The last time I saw a consultant it cost €180. I was with him for 3 minutes and 45 seconds. 90 cent a second.


----------



## Steven Barrett (20 Nov 2015)

Purple said:


> Yes blood tests will cost more. Sitting down when you talk to them could cost extra.
> The last time I saw a consultant it cost €180. I was with him for 3 minutes and 45 seconds. 90 cent a second.



Old Mick had worked in the factory for nearly 40 years, making sure the machines kept running. One day, the manager called him in and told them they were letting him go. 

A week later, Mick got a call from his old boss. A machine had broken down and production had stopped. Would he mind coming in and helping them out. Mick turned up, turned a screw and everything was running fine again. He gave them his invoice for €10,000. "€10,000!!!" his boss exclaimed. "I'll give you an itemised breakdown if you want" replied Mick

€50 - call out charge
€9,950 - knowing which screw to turn


Steven
www.bluewaterfp.ie


----------



## Purple (20 Nov 2015)

SBarrett said:


> Old Mick had worked in the factory for nearly 40 years, making sure the machines kept running. One day, the manager called him in and told them they were letting him go.
> 
> A week later, Mick got a call from his old boss. A machine had broken down and production had stopped. Would he mind coming in and helping them out. Mick turned up, turned a screw and everything was running fine again.

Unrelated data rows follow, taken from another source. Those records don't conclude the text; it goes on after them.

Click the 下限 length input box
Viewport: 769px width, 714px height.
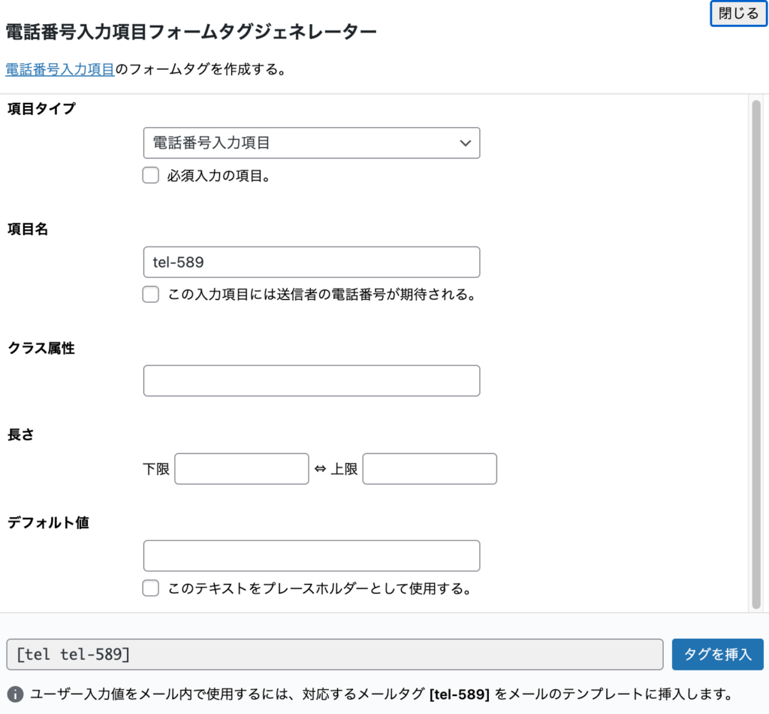tap(241, 469)
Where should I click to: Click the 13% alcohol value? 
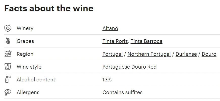[x=107, y=80]
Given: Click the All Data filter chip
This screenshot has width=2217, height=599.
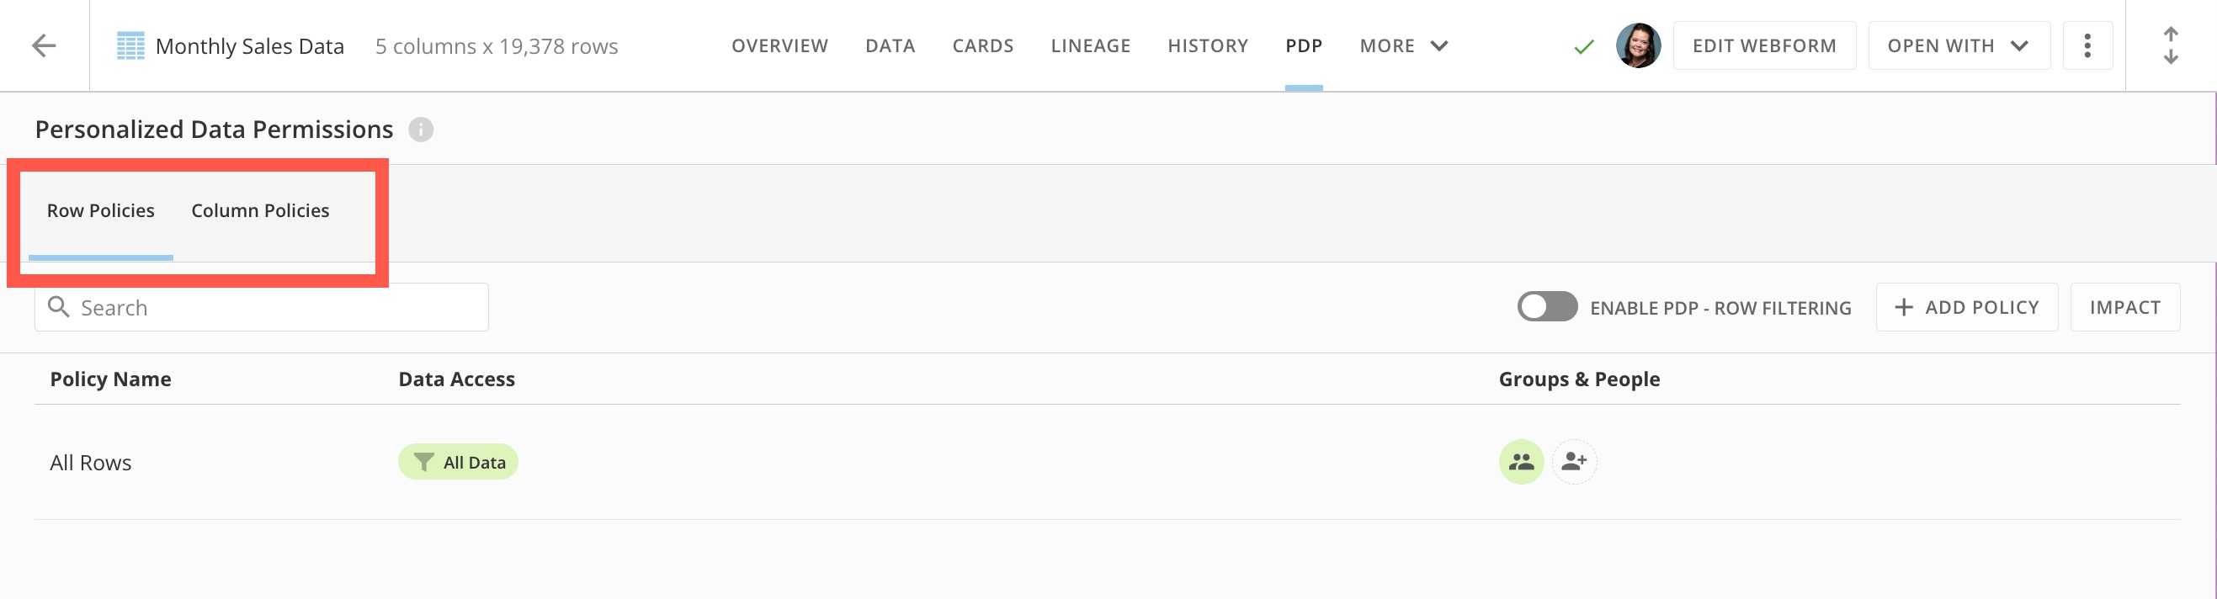Looking at the screenshot, I should [459, 461].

He gave them his invoice for €10,000. "€10,000!!!" his boss exclaimed. "I'll give you an itemised breakdown if you want" replied Mick
> 
> ...


Sure, the knowledge of a lifetime or the labour of an hour and all that.

To apply your story to consultants Mick would have to still be working there but running his own business on the side from his employers facilities and frequently leaving the machine in question broken down while he’s off doing his own work.

Mick would also have to spend time on the radio and TV complaining about lack of resources within the company and how badly they treat their customers as a result while at the same time earning a multiple of what his colleagues earn.


----------



## Slim (22 Nov 2015)

summersday said:


> I'll be attending a medical consultant shortly at a cost of 180 euro, just wondering if he orders bloods will these be included in this fee?


If you have private health insurance, the tests will be covered though his fee may not be, depending your policy.

If you do not have private health insurance and you attend the consultant privately, the hospital will charge you for the tests.


----------



## snowyb (22 Nov 2015)

If you are admitted to hospital as an inpatient for blood tests etc, everything would be covered by the private health insurer. 
But if the blood tests are done on an outpatient basis, they are treated as part of your annual outpatient claim, after renewal date.
They would not be included in the consultants fee of 180. 
If you are still on Teachers Plan as per previous posts,  refund for consultant visits is 60 euro per visit, subject to the outpatient excess 125pa.
This includes consultant surgeon, consultant pathologist(bloods), consultant radiologist(scans etc).

Snowyb


----------



## Monbretia (22 Nov 2015)

Sorry OP for butting in here but snowyb might know the answer to my question  

Why is an echocardiogram not covered by the insurance companies?  My father has heart issues and cardiologist has called him back for an annual check and the letter clearly says the test is not covered by most of the companies, can any of it be claimed back under any section of a policy?


----------



## snowyb (22 Nov 2015)

Monbretia, 

I've no experience of the above test,  so I don't know the answer.

It will take a couple of phone calls to;
1. Laya Healthcare to find out if its covered or not and if so what are the cover details in relation to your father's plan.  

2. Hospital where your father usually attends in relation to this health issue, to see what light, if any, they can throw on it.

Just as an aside,  I just checked out Mater Private website, as a starting point out of curiosity.
It may be worth giving them a ring to check out what they cover in relation to his plan.  The following link shows a price list of procedures,
including echocardiogram  -  highlighted by *  which it goes onto indicate they may be covered as part of their waiver system.
They have a phoneline for enquiries about insurance cover for these procedures 01 8858856.

https://www.materprivate.ie/dublin/centre-services/heart-vascular-centre/insurance-and-pricing/ 

Other AAM posters may have experience of claiming for an echocardiogram worth sharing.

Regards, Snowyb


----------



## Monbretia (22 Nov 2015)

Thanks for reply.  It would nearly cost more to get to the Mater than they are charging 

The letter he got with the appointment from the hospital he usually attends clearly points out that the test is not covered by 3 of the main insurers including Laya.   Will give Laya a ring tomorrow to see why this test is excluded but they are obviously not the only ones excluding it so there must be some reason.   My father maintains a few of the doctors in there own the machine and are just bringing him in for the craic and the fee!


----------



## Sue Ellen (23 Nov 2015)

summersday said:


> I'll be attending a medical consultant shortly at a cost of 180 euro, just wondering if he orders bloods will these be included in this fee?



As blood tests in the private hospitals can be quite expensive it may be a lot cheaper to get your GP to do them.  Both Mater and Blackrock fell into this category for us in the past so we got the GP to do them.  If the consultant raises the matter of blood tests don't be embarrassed to discuss this aspect with them.


----------